Whether the hard drive is dead-dead, only partly-dead, or fine but something else is broken, the next step is the same: try booting from a bootable CD. If it works, then use any disk repair tools on the bootable CD to try and fix the hard drive and/or copy any important files off of it.

But anytime I have hard disk problems, I assume it’s about to die completely. One file error every six months is nothing, but more than one independent problem in a month is a bad sign. Once disks start having errors, they almost never get better, only worse.

Of course, it’s good to always assume your drive will die at any moment, and make backups with that mindset, but once you’ve had problems, assume it even more.

Your systems are not consistent with a corrupted file system. The fact that you sometimes get to the start menu and sometimes don’t indicates that the drive itself is sometimes reading data and sometimes not. You’ve got a bad disk.

If you never got to the start menu then you might have a corrupted file system, but it would boot the same way every time if you did.

The TOSHIBA screen comes from the BIOS. The BIOS does things like determines how much memory you have, allocates resources for PCI devices, etc. then tries to find a disk to boot from. Your symptoms indicate that the BIOS is operating fine (which means that your motherboard and other hardware is probably ok) but the system seems to be unreliably reading the disk.

It is possible that the disk controller chip on the motherboard has gone wonky, but it is much more likely that the disk itself is dying but not quite dead.

Booting from a CD, as others have mentioned, may give you more clues about what is going on.

I would recommend burning a free Ultimate Boot CD, booting off it, and going to the HDD|Diagnostics section. Try running the Seagate one first; if it shows that the drive is from a different manufacturer then reboot and launch the appropriate program instead.

Run the most thorough test and see what happens. If it should happen to pass with no errors (which sounds unlikely from what you’ve described), reboot, go to the Memory section, and try running the Windows Memory Diagnostic for an hour or so and see if it comes up with any errors.

The good news is that hard drives are pretty cheap, and usually not very hard to replace.

Exactly what I would have said. The advice here is essentially saying the same thing as Other Guy. It’s just that some people are going ahead and diagnosing the hard drive failure, which is most likely the problem. The other choices are quite remote, since the BIOS is loading properly, and the response is not always the same.

It’s just that some people are more comfortable declaring the extremely likely as the actual answer.

Just don’t replace the hard drive until you have tried one of the Boot CDs mentioned. (If you need help getting one to work, I’m sure people here can help.) The UBC mentioned by Numbers sounds like it is pretty newbie friendly.

There are plenty of ways to make a computer self-destruct.
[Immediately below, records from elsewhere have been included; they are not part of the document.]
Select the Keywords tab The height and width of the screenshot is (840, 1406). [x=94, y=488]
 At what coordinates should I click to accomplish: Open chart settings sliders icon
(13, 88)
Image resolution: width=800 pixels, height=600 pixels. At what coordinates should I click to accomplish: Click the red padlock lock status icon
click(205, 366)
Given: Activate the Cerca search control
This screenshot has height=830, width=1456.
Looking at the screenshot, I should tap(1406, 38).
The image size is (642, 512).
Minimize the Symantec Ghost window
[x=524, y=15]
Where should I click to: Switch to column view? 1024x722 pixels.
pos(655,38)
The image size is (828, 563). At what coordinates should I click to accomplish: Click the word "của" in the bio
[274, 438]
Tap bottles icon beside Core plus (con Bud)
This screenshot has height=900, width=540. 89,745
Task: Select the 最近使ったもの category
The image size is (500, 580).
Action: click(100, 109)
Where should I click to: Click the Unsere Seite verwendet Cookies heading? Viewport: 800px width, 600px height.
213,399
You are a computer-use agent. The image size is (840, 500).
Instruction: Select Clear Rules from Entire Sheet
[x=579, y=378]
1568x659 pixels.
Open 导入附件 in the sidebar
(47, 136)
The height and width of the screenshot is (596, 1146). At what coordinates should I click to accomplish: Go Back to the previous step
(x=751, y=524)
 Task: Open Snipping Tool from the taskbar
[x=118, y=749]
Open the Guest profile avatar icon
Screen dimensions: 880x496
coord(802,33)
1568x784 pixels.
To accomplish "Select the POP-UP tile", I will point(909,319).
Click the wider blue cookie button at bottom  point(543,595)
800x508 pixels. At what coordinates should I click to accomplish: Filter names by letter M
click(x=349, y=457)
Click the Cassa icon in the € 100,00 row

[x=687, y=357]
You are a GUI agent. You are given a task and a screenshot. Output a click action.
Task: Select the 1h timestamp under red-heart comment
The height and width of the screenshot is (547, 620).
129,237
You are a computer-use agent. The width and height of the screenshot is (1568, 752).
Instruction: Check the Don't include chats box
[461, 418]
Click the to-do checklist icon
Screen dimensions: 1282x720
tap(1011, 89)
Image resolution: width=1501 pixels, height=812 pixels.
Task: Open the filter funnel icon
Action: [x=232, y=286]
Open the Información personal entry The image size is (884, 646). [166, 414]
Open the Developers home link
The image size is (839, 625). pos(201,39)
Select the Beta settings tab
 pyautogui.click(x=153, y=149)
Laptops are especially vulnerable to overheating. The protections are getting better though. And sometimes failures are not the result of a virus. Hardware breaks, and some software is broken to start with. Just keep everything backed up, and scan for viruses often.

I was kinda wondering about this aspect myself.

You could be looking at a thermal problem as well as a file system problem. The getting to safe mode prompt if you leave it off for an hour or so can be a sign of that. A motherboard component overheating could be interfering with your ability to read an otherwise functional drive or I have seen hard drives run hot as well.

I am also curious how you are determining the 3 seconds of HDD activity, if it because you hear something you can be hearing fan or optical drive boot attempts. Hard drives are pretty quiet.

I would try to find a windows CD and try to boot to recovery console and run a chkdsk /r

If that gets to finish, you probably have an OK hard drive, your PC may be running hot and the file system got borked on a lockup.

If it is a heat issue you may just need to go wild on the vents with a can of air or get a chillpad for it.